Имя выдающегося английского мыслителя, историка, философа и публициста Томаса Карлейля (1795-1881) современному читателю, исключая, разумеется, узкий круг историков-англоведов, почти ничего не говорит. А ведь было время, когда его называли "английским Львом Толстым". О Карлейле с восторгом писал А. И. Герцен, как о человеке "таланта огромного, но чересчур парадоксального". С этим патриархом британского интеллектуального мира он познакомился в Лондоне в 1853 году.

К. Маркс и Ф. Энгельс включили идею Карлейля о всесилии чистогана в капиталистическом обществе в знаменитый "Манифест Коммунистической партии". Основоположники марксизма отмечали несомненный вклад английского мыслителя в беспощадную социальную критику морали и нравов буржуазного общества на том историческом этапе, который принято называть "восходящей" линией развития капитализма. Вместе с тем Маркс и Энгельс подчеркивали слабость его позитивных рекомендаций, непоследовательность и путаность воззрений на пути преодоления антагонизмов в капиталистическом обществе. Они точно уловили главное противоречие в творчестве Карлейля: начав в первой половине XIX века с беспощадной критики пороков нового, "восходящего" класса - буржуазии, во второй половине того же века и второй половине своей долгой, почти 90-летней жизни великий гуманист, не видя выхода, начинает прославлять "цивилизаторскую миссию" буржуазии.

В этом смысле эволюция идейных взглядов Карлейля во многом типична для выдающихся мыслителей-литераторов "золотого" XIX века, который, по словам В. И. Ленина, "дал цивилизацию и культуру всему человечеству" и "прошел под знаком французской революции"[103].

В России с творчеством Томаса Карлейля образованная публика впервые познакомилась еще в 1831 году, когда вышел первый русский перевод его "Sartor Resartus" ("Жизнь и мысли герр Тейфельсдрека")[104]. Однако подлинная слава пришла к великому сыну "туманного Альбиона" только после его смерти: большинство работ Карлейля в переводе на русский язык были изданы в России в 1891 - 1907 годах. Тогда же в серии "Жизнь замечательных людей" демократического издательского дома Ф. Павленкова вышла и первая на русском языке обстоятельная биография Карлейля[105].

После Октября 1917 года имя Карлейля снова было предано забвению и, если не считать обстоятельной работы академика Н. И. Кареева[106], вновь вернулось к современному читателю лишь в наше время благодаря изданию в серии "Жизнь замечательных людей" книги английского писателя Дж. Саймонса[107]

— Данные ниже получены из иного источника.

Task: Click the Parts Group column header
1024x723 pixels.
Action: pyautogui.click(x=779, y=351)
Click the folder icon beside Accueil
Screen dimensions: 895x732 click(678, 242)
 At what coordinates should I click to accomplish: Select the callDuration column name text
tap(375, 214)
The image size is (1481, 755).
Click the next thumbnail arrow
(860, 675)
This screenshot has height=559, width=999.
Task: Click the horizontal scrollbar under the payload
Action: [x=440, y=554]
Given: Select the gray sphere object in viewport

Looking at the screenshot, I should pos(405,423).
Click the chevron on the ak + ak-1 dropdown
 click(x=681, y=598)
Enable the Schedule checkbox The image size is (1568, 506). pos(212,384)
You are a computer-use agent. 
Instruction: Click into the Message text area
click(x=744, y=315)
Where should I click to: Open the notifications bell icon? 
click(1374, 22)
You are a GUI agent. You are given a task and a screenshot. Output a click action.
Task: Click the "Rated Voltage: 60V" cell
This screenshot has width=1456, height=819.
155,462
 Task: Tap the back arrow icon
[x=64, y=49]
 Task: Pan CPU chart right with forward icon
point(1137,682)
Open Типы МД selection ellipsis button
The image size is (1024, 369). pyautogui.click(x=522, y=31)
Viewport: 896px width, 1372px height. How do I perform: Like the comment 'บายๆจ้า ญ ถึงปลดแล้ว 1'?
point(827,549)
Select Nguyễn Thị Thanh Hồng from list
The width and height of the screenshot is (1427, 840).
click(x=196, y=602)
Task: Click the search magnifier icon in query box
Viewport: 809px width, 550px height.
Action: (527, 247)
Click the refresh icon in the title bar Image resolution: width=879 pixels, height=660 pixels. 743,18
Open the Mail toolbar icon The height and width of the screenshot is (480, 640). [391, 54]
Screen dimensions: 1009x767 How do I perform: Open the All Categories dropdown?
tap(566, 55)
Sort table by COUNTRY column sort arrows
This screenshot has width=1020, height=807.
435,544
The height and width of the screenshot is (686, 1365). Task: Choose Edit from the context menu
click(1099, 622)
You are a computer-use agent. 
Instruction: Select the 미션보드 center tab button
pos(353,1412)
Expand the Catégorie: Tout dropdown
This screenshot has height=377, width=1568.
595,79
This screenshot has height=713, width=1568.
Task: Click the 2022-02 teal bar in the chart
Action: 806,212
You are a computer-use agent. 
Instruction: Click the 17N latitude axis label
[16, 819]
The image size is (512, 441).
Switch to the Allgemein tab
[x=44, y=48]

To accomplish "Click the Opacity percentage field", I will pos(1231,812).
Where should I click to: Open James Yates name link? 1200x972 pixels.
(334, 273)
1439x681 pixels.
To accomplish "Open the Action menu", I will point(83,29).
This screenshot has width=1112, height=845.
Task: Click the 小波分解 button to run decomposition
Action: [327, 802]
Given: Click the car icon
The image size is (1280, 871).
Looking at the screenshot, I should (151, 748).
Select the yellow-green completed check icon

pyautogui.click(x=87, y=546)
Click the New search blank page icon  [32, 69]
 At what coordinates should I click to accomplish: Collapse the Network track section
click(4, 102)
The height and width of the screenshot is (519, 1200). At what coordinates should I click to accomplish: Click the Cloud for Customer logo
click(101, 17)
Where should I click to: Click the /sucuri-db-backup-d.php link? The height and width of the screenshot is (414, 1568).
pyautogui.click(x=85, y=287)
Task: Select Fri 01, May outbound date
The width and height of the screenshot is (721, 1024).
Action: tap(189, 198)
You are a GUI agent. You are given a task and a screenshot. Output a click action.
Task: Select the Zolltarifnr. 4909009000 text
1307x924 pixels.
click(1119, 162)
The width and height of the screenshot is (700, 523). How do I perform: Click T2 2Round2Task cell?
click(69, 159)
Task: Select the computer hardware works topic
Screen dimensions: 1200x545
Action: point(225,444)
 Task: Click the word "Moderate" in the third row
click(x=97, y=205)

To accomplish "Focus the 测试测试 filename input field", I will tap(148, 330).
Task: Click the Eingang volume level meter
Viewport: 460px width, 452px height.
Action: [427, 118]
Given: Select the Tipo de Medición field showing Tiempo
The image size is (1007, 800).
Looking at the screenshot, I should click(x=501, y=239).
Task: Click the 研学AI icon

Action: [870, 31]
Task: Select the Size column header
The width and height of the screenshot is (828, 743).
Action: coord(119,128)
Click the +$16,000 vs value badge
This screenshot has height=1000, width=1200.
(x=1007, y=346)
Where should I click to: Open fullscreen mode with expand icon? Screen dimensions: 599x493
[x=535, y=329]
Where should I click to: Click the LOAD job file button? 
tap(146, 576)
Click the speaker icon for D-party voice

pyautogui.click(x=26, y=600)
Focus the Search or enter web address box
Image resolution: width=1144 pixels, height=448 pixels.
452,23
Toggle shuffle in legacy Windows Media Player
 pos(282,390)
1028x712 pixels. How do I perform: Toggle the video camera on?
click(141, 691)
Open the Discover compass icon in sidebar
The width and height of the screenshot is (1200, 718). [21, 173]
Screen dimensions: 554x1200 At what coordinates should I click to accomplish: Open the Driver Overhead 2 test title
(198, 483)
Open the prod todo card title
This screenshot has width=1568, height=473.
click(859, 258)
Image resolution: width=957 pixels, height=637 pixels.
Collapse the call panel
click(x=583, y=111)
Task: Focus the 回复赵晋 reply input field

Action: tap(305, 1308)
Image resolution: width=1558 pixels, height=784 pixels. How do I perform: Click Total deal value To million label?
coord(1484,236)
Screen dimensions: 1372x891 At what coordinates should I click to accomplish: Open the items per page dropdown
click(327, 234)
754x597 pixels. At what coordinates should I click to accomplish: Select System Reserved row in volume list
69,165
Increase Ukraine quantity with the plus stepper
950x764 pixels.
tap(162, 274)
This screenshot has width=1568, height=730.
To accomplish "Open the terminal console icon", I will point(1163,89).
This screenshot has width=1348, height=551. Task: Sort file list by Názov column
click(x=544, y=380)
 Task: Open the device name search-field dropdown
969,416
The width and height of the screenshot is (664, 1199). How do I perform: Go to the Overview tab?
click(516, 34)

В богатейшем литературно-публицистическом наследии Томаса Карлейля "Французская революция" (1837 год) - наиболее известное произведение, написанное в жанре исторического портрета. С точки зрения строго академического подхода профессионала-историка, книга Карлейля с трудом укладывается в прокрустово ложе нынешнего понимания того, как нужно писать "историю", - читатель не найдет здесь ни архивных шифров, ни обзора и источников литературы, ни указателей - словом, всего того, что определяет степень "учености" труда по истории.

В строгом смысле слова это не столько систематическое изложение истории Французской революции, сколько беседы с читателями о тех, кто творил эту историю. Причем зачастую Т. Карлейль мало считается с достоверными фактами, как бы "дорисовывая" своим художественным воображением отдельные портреты, например Мирабо, Лафайета и Дантона. В этом смысле его книга - и история, и роман.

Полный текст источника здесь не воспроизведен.